Durch eine am 01.01.2025 in Kraft getretene Regelung dürfen Alttextilien nicht mehr in allen Fällen über den Hausmüll entsorgt werden. Dies hat bei den gewerblichen Sammelunternehmen zu erheblichen Absatzproblemen geführt. Gleichzeitig besteht bei den Bürgerinnen und Bürgern weiterhin das berechtigte Interesse, wohnortnah Textilien entsorgen zu können, ohne ausschließlich auf die Sammelstelle des ZAC in Altencelle angewiesen zu sein.

 

Im Sommer kam es aufgrund erhöhter Müllablagerungen an mehreren Standorten zu erheblichen Störungen, sodass durch Maßnahmen des Verwaltungszwangs auf die Sondernutzer eingewirkt werden musste, um die Leerungs- und Reinigungspflichten durchzusetzen. Werden Ersatzvornahmen notwendig, haften die Sondernutzer für die entstehenden Kosten.

 

Zur Bewertung der Gesamtsituation hat die Verwaltung eine flächendeckende Evaluierung aller Standorte durchgeführt. Dabei zeigte sich, dass etwa die Hälfte der Alttextilcontainerplätze regelmäßig in einem nicht unerheblichen Maße mit Müll belastet war. Sofern eine vollständige Einstellung des Angebots abgewendet werden kann, erfolgt auf dieser Basis zum Jahreswechsel eine deutliche Reduzierung der Standorte. Angestrebt wird mindestens eine Halbierung der Containerstellplätze.

 

Jüngst wurde der Verwaltung mitgeteilt, dass die derzeitige Aufstellerin plane ihre Container abzuziehen. Grundsätzlich könnte sich das Anliegen des Antrags damit erledigt haben. Dennoch wird angestrebt, die Hälfte der Plätze im Rahmen neuer Sondernutzungserlaubnisse ab 01.01.2026 erneut zu besetzen.     

 

Ungeachtet dieser Entwicklungen ist die Verwaltung aufgrund des Niedersächsischen Straßengesetzes (NStrG) handlungsfähig und überwacht die Containerstandorte fortlaufend. Durch eine Standortreduzierung können Kontrollen künftig noch gezielter und wirksamer erfolgen.

 

Parallel verfolgt die Verwaltung die Umsetzungsprozesse der Änderung der Richtlinie 2008/98/EG über Abfälle („Abfallrichtlinie“). Ein zentraler Bestandteil ist die Einführung einer erweiterten Herstellerverantwortung für Textilien, wonach Hersteller künftig die Kosten für Sammlung, Sortierung und Recycling tragen müssen. Damit wird mittelfristig ein neues, flächendeckendes Sammelsystem erwartet, das über zentralen Sammelstellen und kommunale oder privatwirtschaftliche Rückgabepunkte organisiert werden soll.

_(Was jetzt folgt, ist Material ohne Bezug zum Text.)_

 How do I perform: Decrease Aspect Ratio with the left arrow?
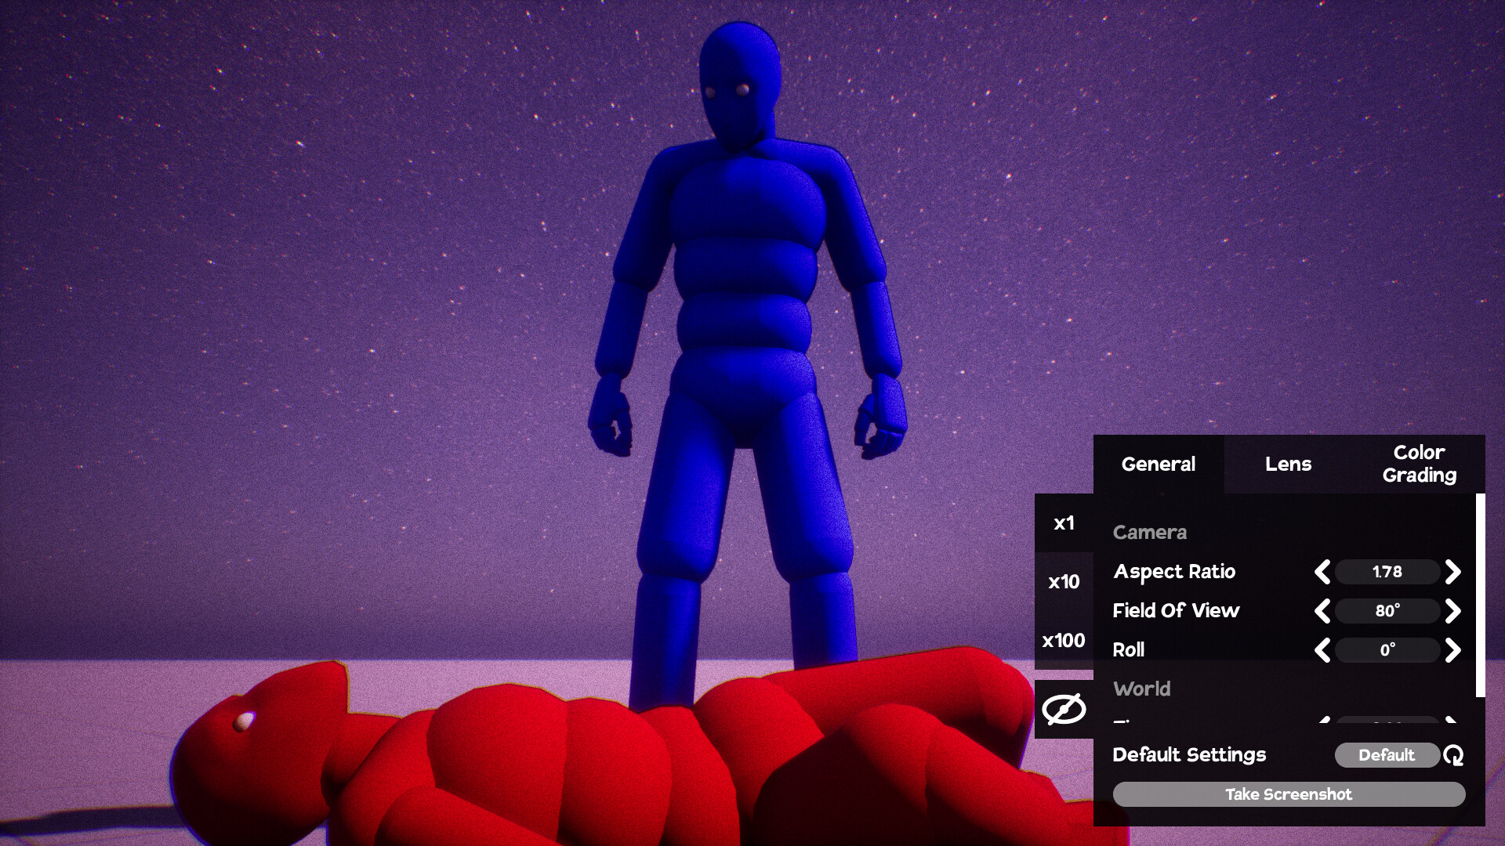(x=1322, y=572)
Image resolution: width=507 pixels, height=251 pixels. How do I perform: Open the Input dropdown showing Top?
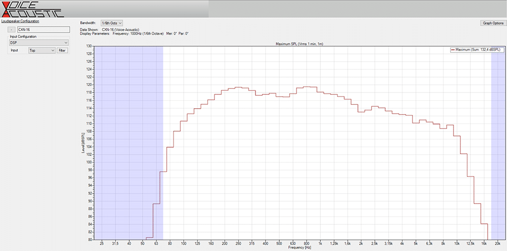point(42,50)
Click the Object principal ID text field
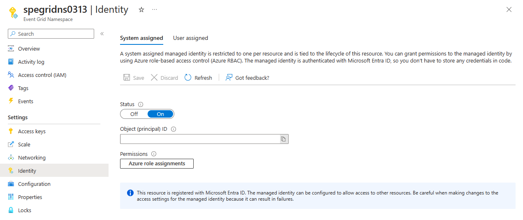This screenshot has height=220, width=523. click(200, 139)
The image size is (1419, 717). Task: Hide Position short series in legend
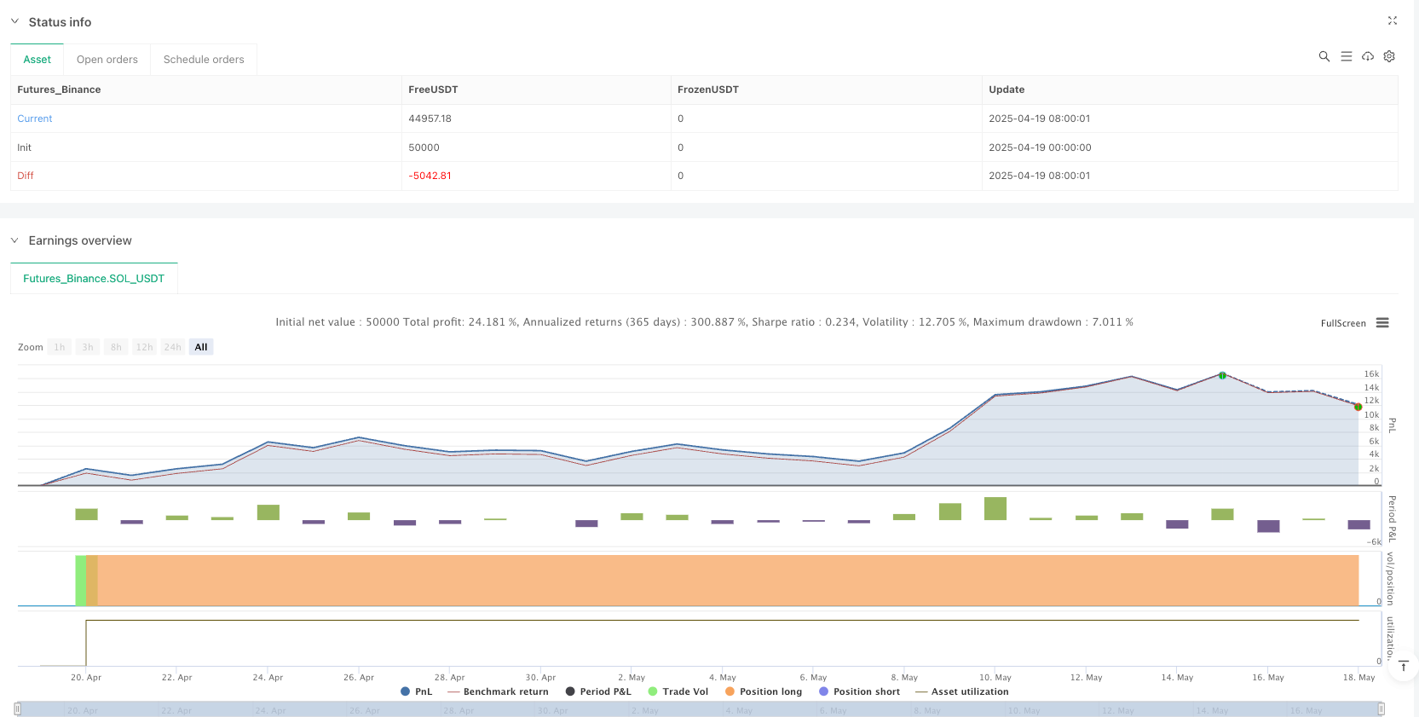tap(858, 691)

Da konkrete Rahmenbedingungen derzeit nicht vorliegen, erscheint es sachgerecht, die nationale Umsetzung und deren Auswirkungen abzuwarten.

 

Eine bereits jetzt getroffene Grundsatzentscheidung zur vollständigen Abschaffung aller Standorte würde der Stadt in dieser Übergangszeit die Möglichkeit nehmen, bislang unproblematische Standorte, insbesondere in den Ortsteilen, für Bürgerinnen und Bürger aufrechtzuerhalten.

 

Erfahrungen aus z.B. Hannover in Bezug auf eine vollständige Abschaffung von Altkleidercontainern konnten weder zum Zeitpunkt der Antragstellung, noch aus derzeitiger Sicht als Argumentation herangezogen werden, da die vollständige Einstellung dort erst Ende Oktober 2025 abgeschlossen sein soll. Insofern bleibt auch dahingehend eine Evaluation der Auswirkungen in anderen Städten abzuwarten.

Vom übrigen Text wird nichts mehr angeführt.